The problem is, I understand exactly what she means, and the undeniable logic of opposing “postpone” with the prefix “pre-” and “pone” (from the Latin ponere — to put) and the word’s absence in my vocabulary demanded an urgent response from a “native English speaker”. So I hastily said, “Prepone is not a word” — with as much confidence as Germans in their train schedules. “At least, I’m pretty sure it’s not a word,” I add, “I know what you mean, but I think you just made it up”. “But I have already used it several times before?” she insists. “Yeah, it’s still not a word”. We giggle, shrug it off as another Denglish accident and leave the restaurant to walk off the calories in the breezy Neukölln night, exchanging our respective stories in the neighbourhood.

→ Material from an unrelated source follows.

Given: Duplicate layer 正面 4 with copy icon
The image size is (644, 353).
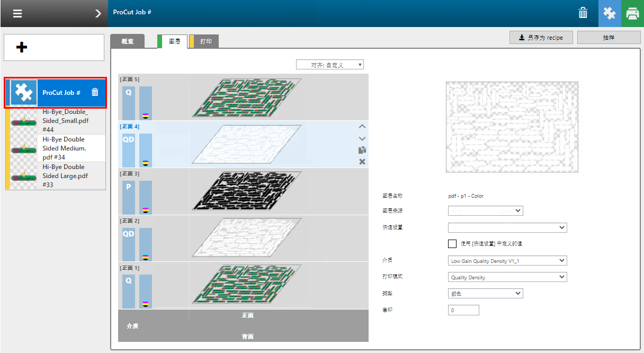Looking at the screenshot, I should point(362,150).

It isn’t until I’m in bed that I finally notice the itch at the back of my brain that I didn’t double-check the word, so I turn to Google and find out:
I was wrong. Prepone is a word!
Not a word in “standard” English usage, but in Indian English. Merriam-Webster has a very nice little summary of the word, and it is one of the words they’re “watching”, as it may well be adopted into mainstream usage someday. And I, for one, would be all for it. Because it makes no sense that there isn’t a word to oppose “postpone” when there are so many other instances of opposing words having the prefixes “pre” and “post”. As it turns out, my fiancée used this exact logic to come up with the word, having never heard it before, because it’s very common in German to add opposing prefixes to verbs that express opposite action, e.g., aufrunden and abrunden — to round up and round down.
I’m also not sure how I feel about being deprived of such a logical (and it’s a lot cleaner to say “prepone” than “move XXX forward”) English expression as a native “standard” English speaker. What does that still mean in 2023 anyway? With this thought, I drift to sleep, thinking that I may have to prepone lunch with a friend.